Warszawa, pożar na Targówku. Spłonęły dwa samochody, jeden z nich był "całkowicie objęty ogniem"

W nocy z wtorku na środę doszło do pożaru samochodów na Targówku w Warszawie. Spłonęły dwa auta, nikt nie został poszkodowany.

- Na miejscu zastano samochód osobowy marki Opel całkowicie objęty ogniem i stojącego przed nim drugiego opla, który na skutek oddziaływania cieplnego również zaczynał się palić - przekazał  Michał Konopka ze stołecznej straży pożarnej, cytowany przez TVN. Jak informuje strażak, pożar został szybko ugaszony. 

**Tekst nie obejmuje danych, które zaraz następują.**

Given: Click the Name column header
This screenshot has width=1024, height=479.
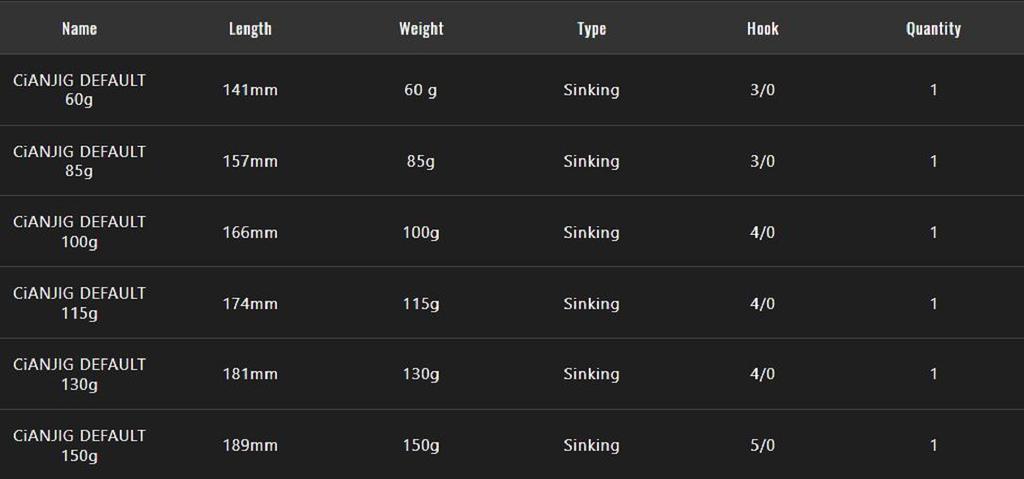Looking at the screenshot, I should tap(79, 29).
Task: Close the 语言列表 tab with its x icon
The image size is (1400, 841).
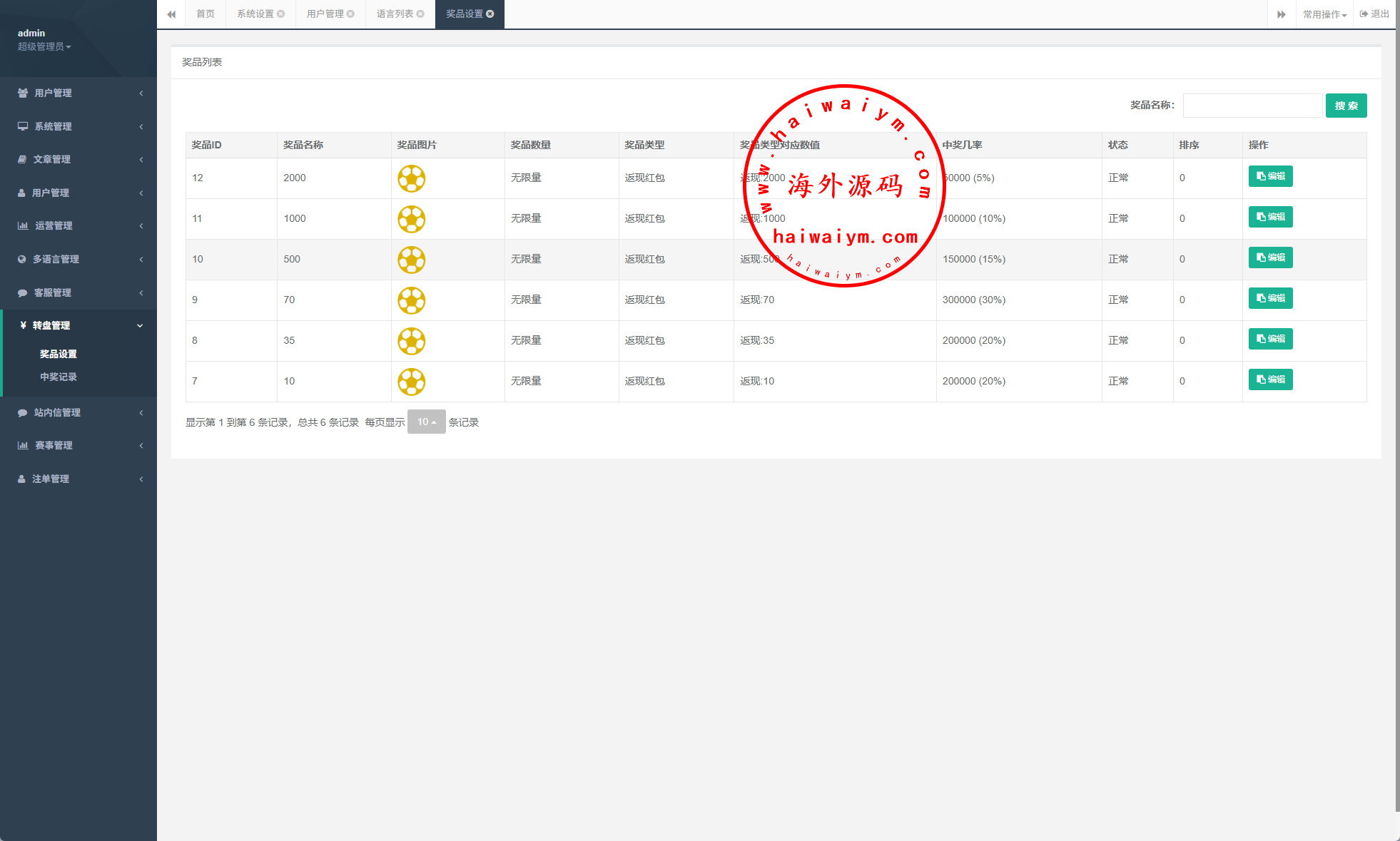Action: pos(420,14)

Zobacz wideo Autokar stanął w płomieniach w centrum Tomaszowa Lubelskiego. Podróżowało nim 31 osób

Więcej informacji z Warszawy znajdziesz na stronie głównej Gazeta.pl.

Michał Konopka: Nie było osób poszkodowanych 

Pożar wybuchł na Targówku przy ulicy Chodeckiej 16 w nocy z wtorku na środę. Płonęły dwa samochody osobowe, a warszawscy strażacy zostali zaalarmowani o tym około godziny 1.20. Na miejsce zdarzenia przyjechał jeden zastęp strażacki. Michał Konopka poinformował, że "nie było osób poszkodowanych".

- Na chodniku przy bloku stoją spalone dwa ople. Jeden jest doszczętnie zniszczony - ma spaloną całą karoserię, wnętrze, wybite szyby. Drugi opel ma z kolei spalony tył: maskę, zderzak, również wybite szyby. Wokół widać jeszcze pianę gaśniczą - zrelacjonował reporter stacji TVN.

Interwencje strażaków podczas długiego weekendu

Ponad 3700 razy interweniowali strażacy podczas długiego weekendu (między 11 a 14 listopada). 17 osób straciło życie w wypadkach drogowych, a 272 zostały ranne.

- Tragiczne w skutkach okazały się pożary mieszkań, w których w ciągu czterech dni zginęło dziesięć osób - powiedział Karol Kierzkowski z mazowieckiej Straży Pożarnej. W ostatnich dniach najwięcej pracy mieli strażacy w województwach mazowieckim, śląskim, małopolskim i wielkopolskim.